Accordingly, under this Court’s Rules of Civil Procedure the trial court erred in granting summary judgment in favor of Mobil Oil Corporation.
6.5.5 Alternative Ways Around the Veil Problem Set 6.5.5 Alternative Ways Around the Veil Problem Set
2/8/2024 JHO
See C.F. Tr., Inc. v. First Flight Ltd. P'ship, 111 F. Supp. 2d 734, 744 (E.D. Va. 2000).; Curci Invs., LLC v. Baldwin, 14 Cal. App. 5th 214, 221 Cal. Rptr. 3d 847 (2017).
Test your understanding of these concepts with the following questions:
6.5.5.1 Barrie owes a lot of money to Atlantic Funding Corporation. Barrie is the sole shareholder in several corporations, and a limited partner in a limited partnership with his son, Scott. Atlantic Funding would like to pierce the veil between Barrie and his son, Scott, to get at Scott's assets to satisfy Barrie's debts to Atlantic Funding. Assume Barrie and Scott have extensive business connections and that many of these deals seem designed purely to shift money between them. Is a court likely to pierce the veil between father and son?
6.5.5.2. Baldwin borrowed $5.5 million from Curci. Baldwin then formed JPBI, Inc. and contributed all of his assets to JPBI, Inc. He served as the sole manager of JPBI and issued himself 99% of the outstanding shares and his wife the remaining 1% of shares. Baldwin then failed to repay his debt to Curi and, as a result, Curci filed a lawsuit against Baldwin to collect. Is the court likely to pierce the corporate veil in this case to allow Curi to access JPBI's assets? Step back from the veil piercing doctrine for a moment. If you represented Curci in executing this loan document, what might you have done differently?
6.6 Limited Liability Problems 6.6 Limited Liability Problems
2/8/2024 JHO
Problem 1: Gurbacki manages Associated Underwriters, Inc. He purchases land for his other entity, having AU guarantee payment. When the land is foreclosed, AU pays the deficiency. AU also pays the expenses of other Gurbacki companies over 60 times. Gurbacki drove a luxury car provided by one of his companies even after he was no longer a shareholder. Assets of one company were pledged for loans to another. AU prioritized paying off loans where Gurbacki was personally liable. Should the veil be pierced here?
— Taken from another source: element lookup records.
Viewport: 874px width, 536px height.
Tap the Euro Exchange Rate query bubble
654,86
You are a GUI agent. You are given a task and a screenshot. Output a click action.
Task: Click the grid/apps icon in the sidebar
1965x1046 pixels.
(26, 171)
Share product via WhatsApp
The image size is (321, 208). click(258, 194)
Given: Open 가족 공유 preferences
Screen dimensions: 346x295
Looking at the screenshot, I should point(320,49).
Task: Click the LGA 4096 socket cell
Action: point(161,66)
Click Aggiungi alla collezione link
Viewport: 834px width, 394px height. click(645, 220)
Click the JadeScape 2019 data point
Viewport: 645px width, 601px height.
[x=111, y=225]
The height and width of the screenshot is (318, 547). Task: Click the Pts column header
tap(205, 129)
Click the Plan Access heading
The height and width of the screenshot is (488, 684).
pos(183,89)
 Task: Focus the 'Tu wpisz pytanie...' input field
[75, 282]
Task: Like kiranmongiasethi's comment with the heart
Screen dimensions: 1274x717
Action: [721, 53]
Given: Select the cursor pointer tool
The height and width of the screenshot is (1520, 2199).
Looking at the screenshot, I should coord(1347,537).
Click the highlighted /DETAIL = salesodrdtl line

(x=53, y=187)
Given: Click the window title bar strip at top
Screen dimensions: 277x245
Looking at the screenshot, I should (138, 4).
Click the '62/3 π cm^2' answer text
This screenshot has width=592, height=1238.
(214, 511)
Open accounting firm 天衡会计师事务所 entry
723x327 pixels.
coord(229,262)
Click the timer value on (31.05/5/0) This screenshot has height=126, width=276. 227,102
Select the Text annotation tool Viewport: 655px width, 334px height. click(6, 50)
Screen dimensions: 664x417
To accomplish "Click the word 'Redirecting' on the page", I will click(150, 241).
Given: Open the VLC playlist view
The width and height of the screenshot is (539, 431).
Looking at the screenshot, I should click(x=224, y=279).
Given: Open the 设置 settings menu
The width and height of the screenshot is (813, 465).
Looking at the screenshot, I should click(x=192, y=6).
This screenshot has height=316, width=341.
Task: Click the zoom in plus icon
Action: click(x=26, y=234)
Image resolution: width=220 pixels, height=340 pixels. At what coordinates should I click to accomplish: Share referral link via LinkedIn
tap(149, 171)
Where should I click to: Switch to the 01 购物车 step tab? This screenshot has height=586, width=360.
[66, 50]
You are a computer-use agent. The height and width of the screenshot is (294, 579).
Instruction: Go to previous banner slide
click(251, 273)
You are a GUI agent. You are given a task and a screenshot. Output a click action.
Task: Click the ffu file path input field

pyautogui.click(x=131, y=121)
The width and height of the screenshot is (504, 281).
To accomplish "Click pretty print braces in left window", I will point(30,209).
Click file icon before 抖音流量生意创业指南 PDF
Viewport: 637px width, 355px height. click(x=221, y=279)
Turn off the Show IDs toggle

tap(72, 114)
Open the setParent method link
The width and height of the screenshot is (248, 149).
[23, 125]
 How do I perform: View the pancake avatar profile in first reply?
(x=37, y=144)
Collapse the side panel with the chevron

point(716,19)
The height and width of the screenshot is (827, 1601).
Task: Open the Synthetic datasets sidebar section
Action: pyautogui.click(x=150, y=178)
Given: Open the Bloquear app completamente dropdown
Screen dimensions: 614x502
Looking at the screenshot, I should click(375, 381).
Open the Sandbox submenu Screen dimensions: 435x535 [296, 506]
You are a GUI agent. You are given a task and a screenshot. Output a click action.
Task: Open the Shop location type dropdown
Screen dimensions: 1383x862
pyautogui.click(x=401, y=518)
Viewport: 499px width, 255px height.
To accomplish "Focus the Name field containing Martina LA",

Problem 2: Bilyeu, an architect, formed a home flipping company with initial capitalization of $5,000 and a line of credit. Payments to Bilyeu, the sole shareholder, were limited to dividends. Loans for the home in Douglas County were never repaid. Should the veil be pierced here?
Problem 3: Creighton Omaha Regional Corp. transferred ownership of St. Joseph’s Hospital to a subsidiary initially capitalized with $1,000. St. Joseph’s shares officers and directors with the parent. St. Joseph’s did not pay its bills to its bill collection agency. Which is hilarious. Should the veil be pierced here?
Problem 4: Olson was the sole shareholder, president and sole director of a construction company. The company was initially capitalized with $1,000 and a donation of office furniture. His debt-to-equity ratio was typically 14 to 1. He kept board minutes, appointed himself treasurer, and attended annual shareholder meetings in which he presumably spoke with himself about his performance. Rather than a salary, he received an “annual bonus” of the corporation’s profits. He bought land from Southern Lumber and signed all documents in the name of the Olson Const. Co., Inc. but Southern testified it was “never really, I guess, made aware, fully aware, that [Olson] was doing business as a corporation.” Olson’s bonus followed the fortunes of the company, and near the end, he loaned the corporation $13,000. When the corporation failed, Olson still held the office furniture. No valuation of this furniture was in evidence. Should the veil be pierced here?